> **Problem statement**
Write out the lines from the start of the records through the line that contains "pos(24,571)", inclusive, keeping each one unchanged. Leave the pictures out of your answer.

> **Records shown**

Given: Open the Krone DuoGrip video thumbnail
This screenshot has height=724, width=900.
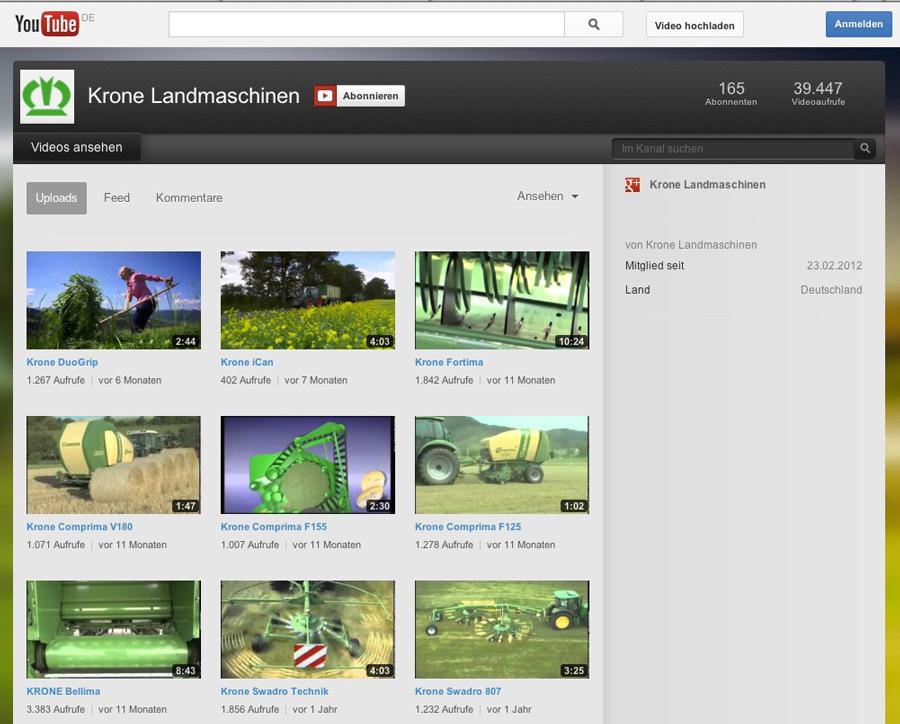Looking at the screenshot, I should [x=113, y=300].
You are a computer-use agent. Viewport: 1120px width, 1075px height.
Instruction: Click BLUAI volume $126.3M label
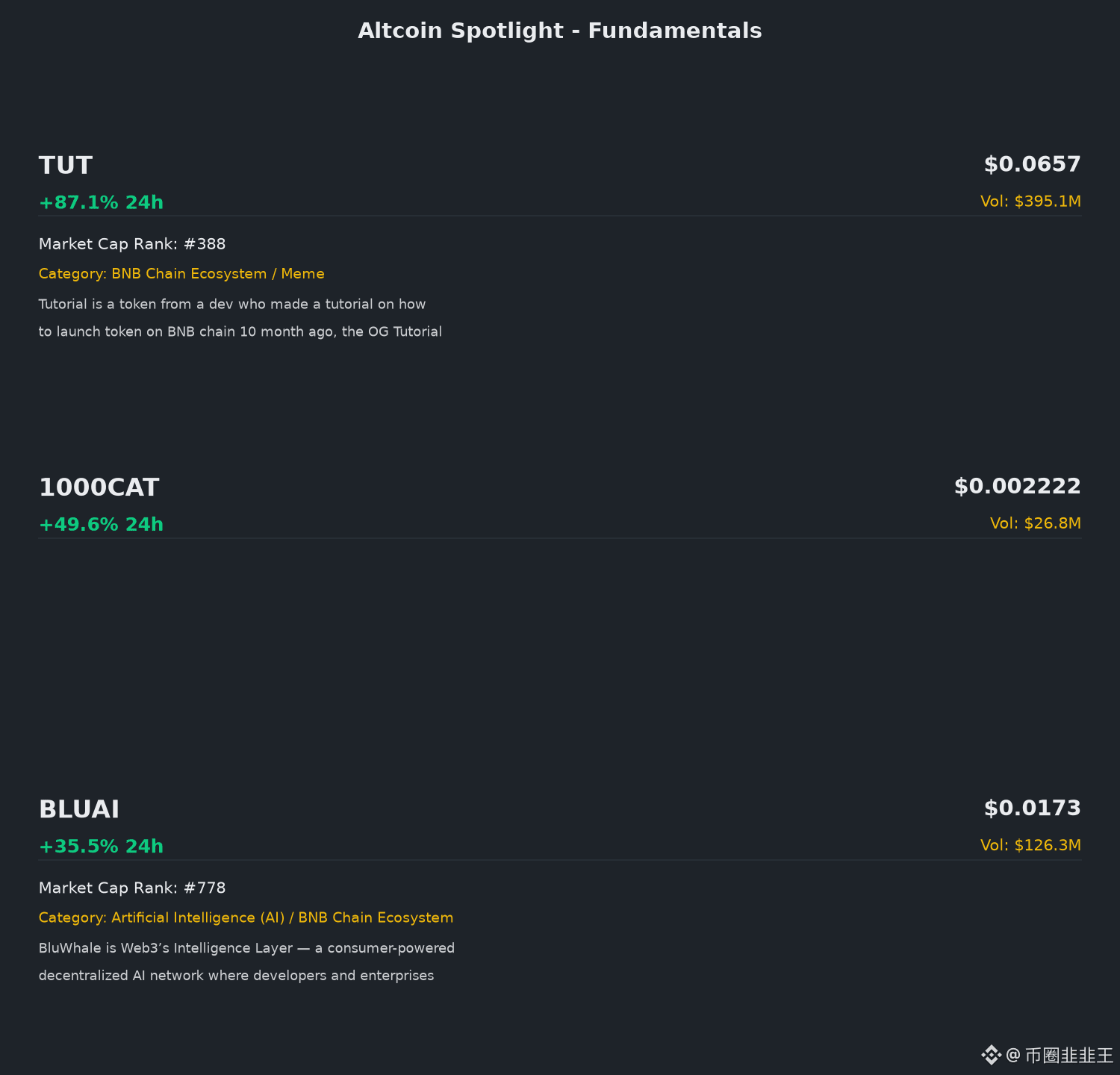(x=1030, y=845)
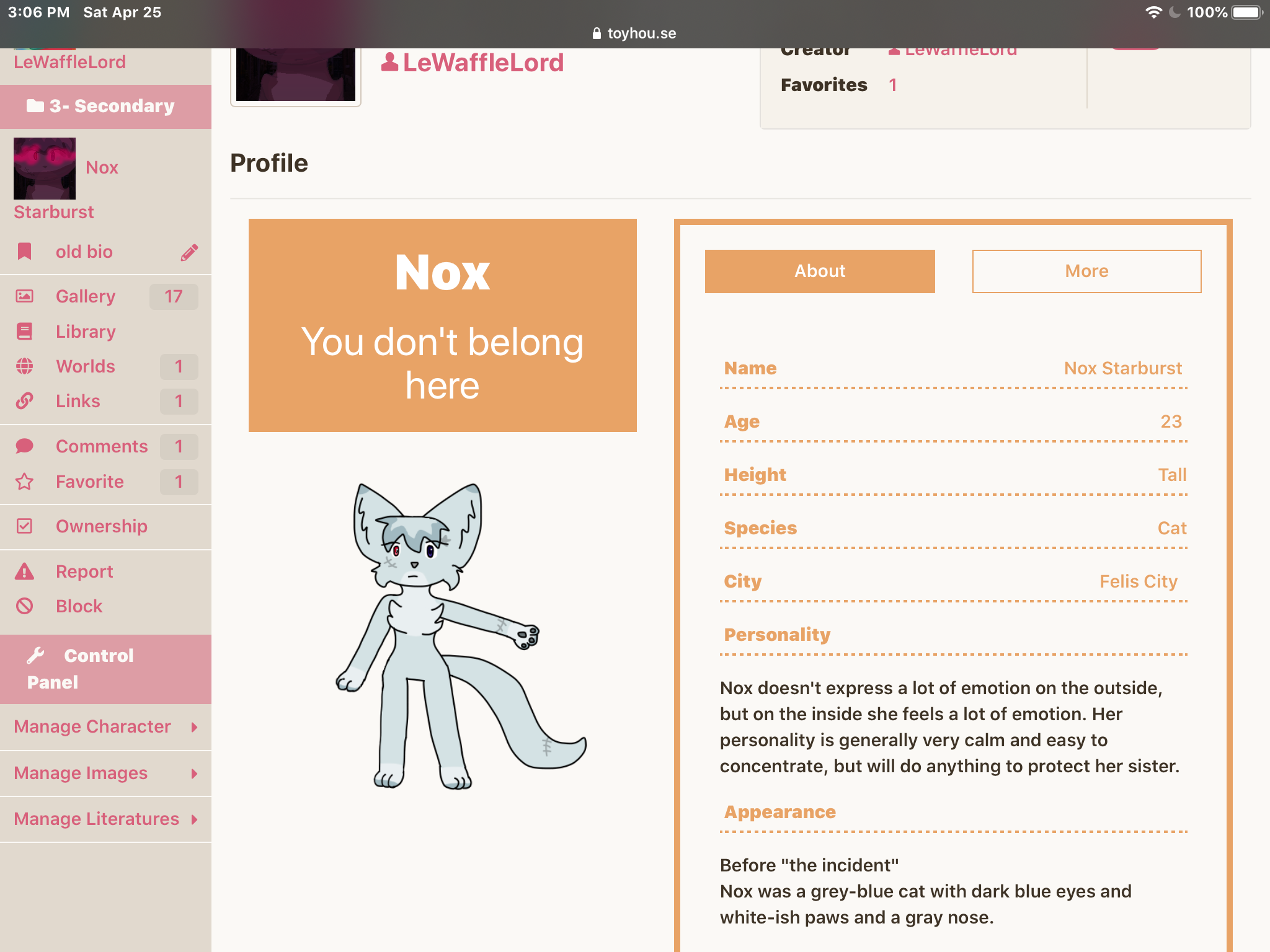Click the Report warning icon
The width and height of the screenshot is (1270, 952).
pos(24,571)
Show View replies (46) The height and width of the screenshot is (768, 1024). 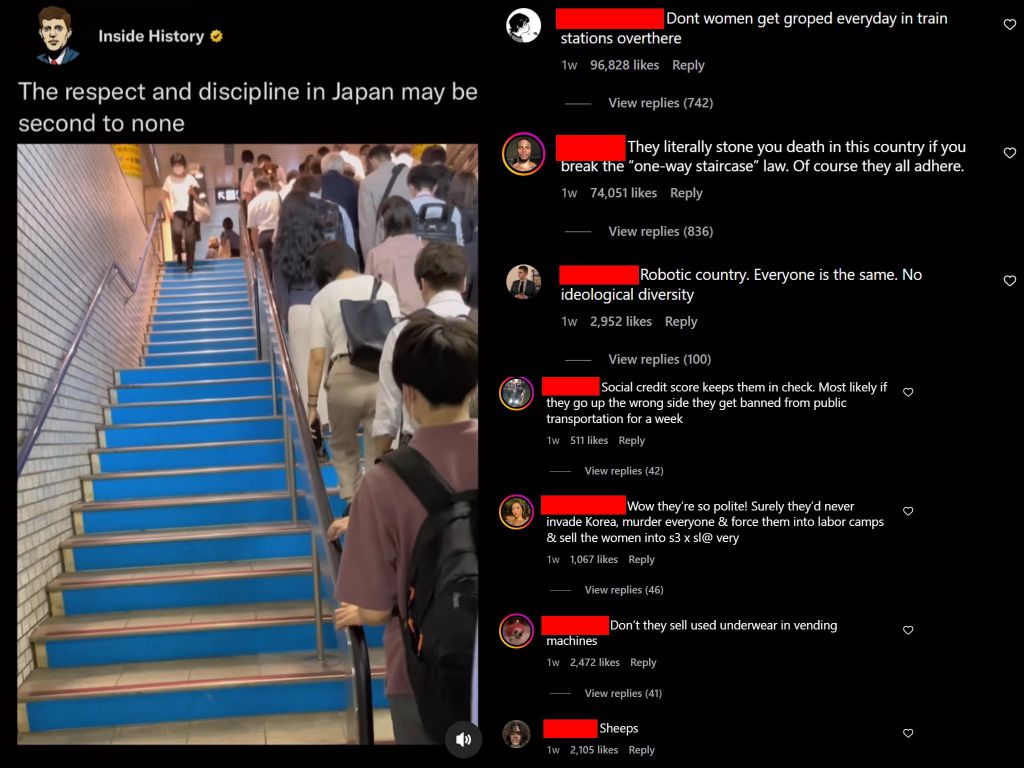coord(624,590)
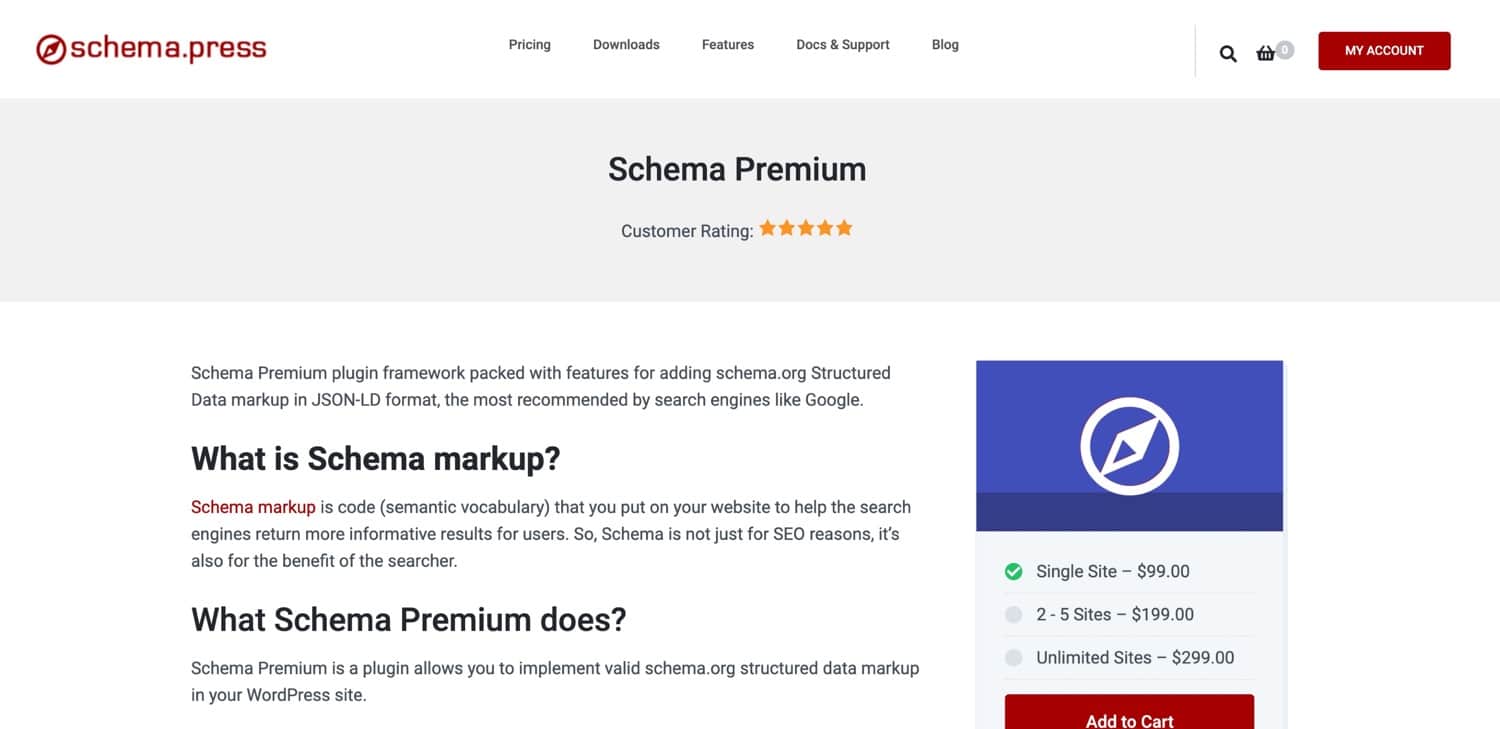Open the Features menu

click(727, 44)
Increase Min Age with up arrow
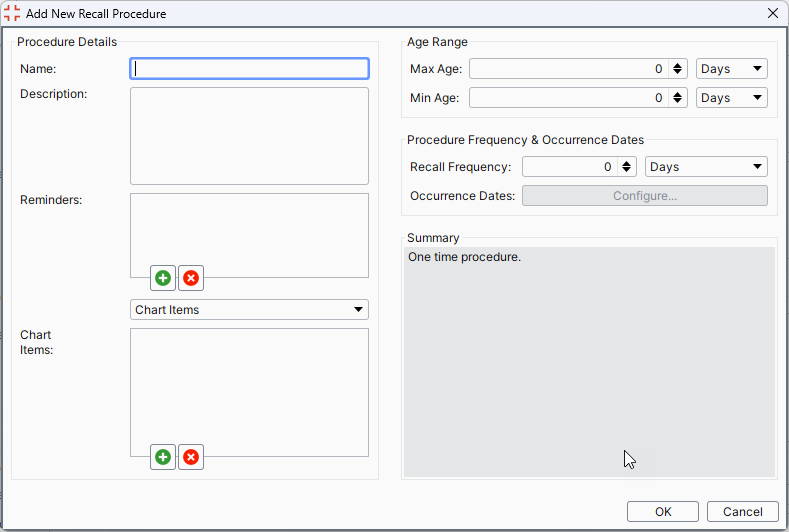 tap(677, 94)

> **Correct response**
Given: Open the Krone DuoGrip video thumbnail
This screenshot has height=724, width=900.
Looking at the screenshot, I should [x=113, y=300].
You are a computer-use agent. Viewport: 1120px width, 1075px height.
Instruction: Click BLUAI volume $126.3M label
(x=1030, y=845)
Click the Report warning icon
The width and height of the screenshot is (1270, 952).
pos(24,571)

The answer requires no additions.